Same deal with another person I know who told me how her husband flew her to Portugal for their 7th anniversary, and oh, didn’t Bill and I have an anniversary recently?  (Yes we did, and thanks to our lovely friend Jennifer, we went to the movies together on a Friday afternoon.  Even had popcorn.)

I am definitely on the outside looking in a lot now.  I wasn’t totally comfortable being on the inside, but I now must admit that the outside is worse.  If I ever have the chance again, I will enjoy every trip to the coffee shop.

Lost

November 16, 2009 by wonderboys

Yesterday I found myself lost.  Not geographically but (ugh) existentially.

At my church job, I sat in the choir loft (alto section, hmpf) and listened to one of the more experienced priests — a man who every week brings deeper meaning to the word doddering — intone his homily, and I thought, Nope, this is not where I belong.

In the early afternoon, we were invited to a party at the home of some friends, a wonderful family.  They always throw great parties with plentiful, delicious food and cheerful company.  I was in a sour mood, disengaged, and I thought, Nope, this is not where I belong.

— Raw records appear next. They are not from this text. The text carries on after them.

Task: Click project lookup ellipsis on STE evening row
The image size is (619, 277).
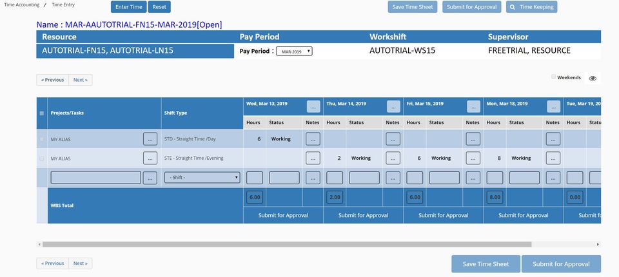Action: click(x=150, y=158)
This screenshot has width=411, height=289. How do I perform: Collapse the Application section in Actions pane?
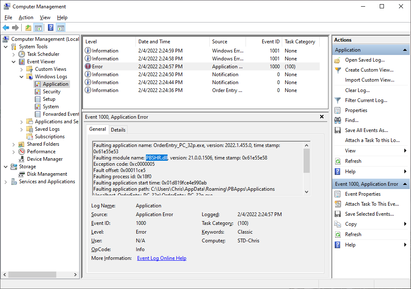[405, 50]
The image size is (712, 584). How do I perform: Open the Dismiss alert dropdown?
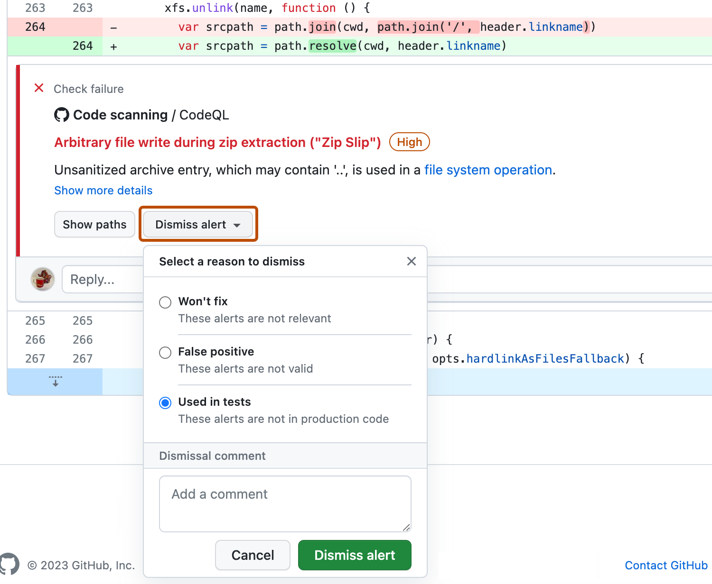(197, 224)
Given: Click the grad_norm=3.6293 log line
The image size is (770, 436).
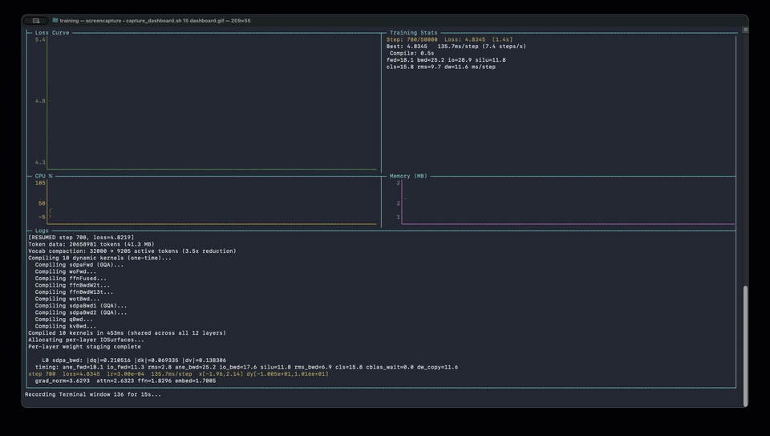Looking at the screenshot, I should tap(125, 381).
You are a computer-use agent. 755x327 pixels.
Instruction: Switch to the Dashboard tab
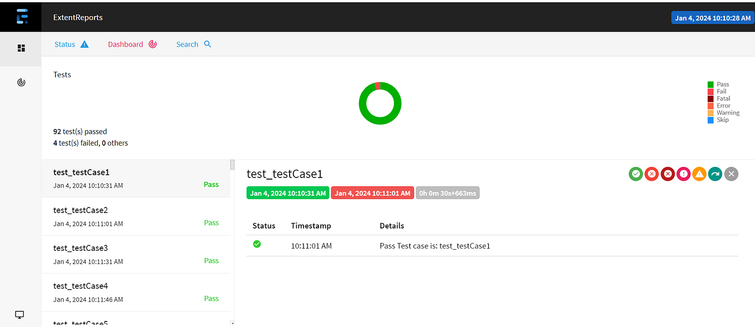[125, 44]
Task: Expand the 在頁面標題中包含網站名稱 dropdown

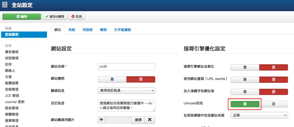Action: click(x=259, y=115)
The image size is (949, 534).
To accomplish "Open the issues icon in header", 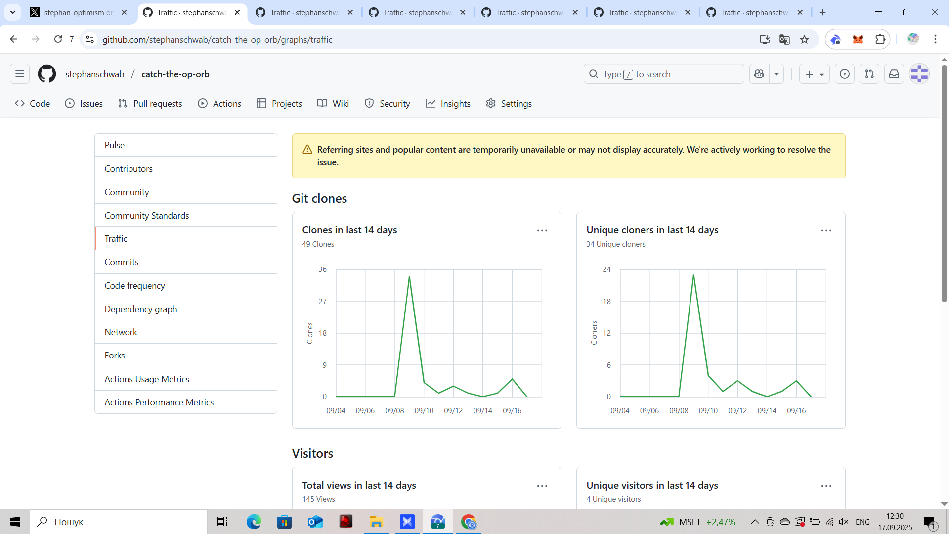I will click(x=845, y=74).
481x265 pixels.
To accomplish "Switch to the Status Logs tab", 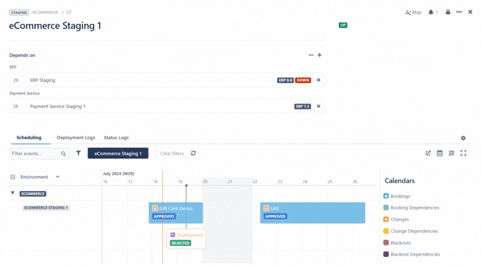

The Temple sisterhood organized an outing for a selection from the Boston Jewish Film Festival at a theatre close to my home, and I booked a ticket.  Many of them were going to tea afterward at the Sri Lankan teahouse around the corner, but I didn’t even entertain the notion of dropping the eighteen bucks, on top of the price of the movie ticket.  The movie, Camera Obscura, was stunning, but the theatre was already quite full when I arrived and I didn’t see anyone I knew.  I ended up sitting alone, and while I thoroughly enjoyed the film itself, I thought, Nope, this is not where I belong.

I sometimes go through these periods where I feel like I’m not quite synching up with the world around me, like I’m waiting at the wrong track for my train and wondering why the hell it hasn’t arrived yet.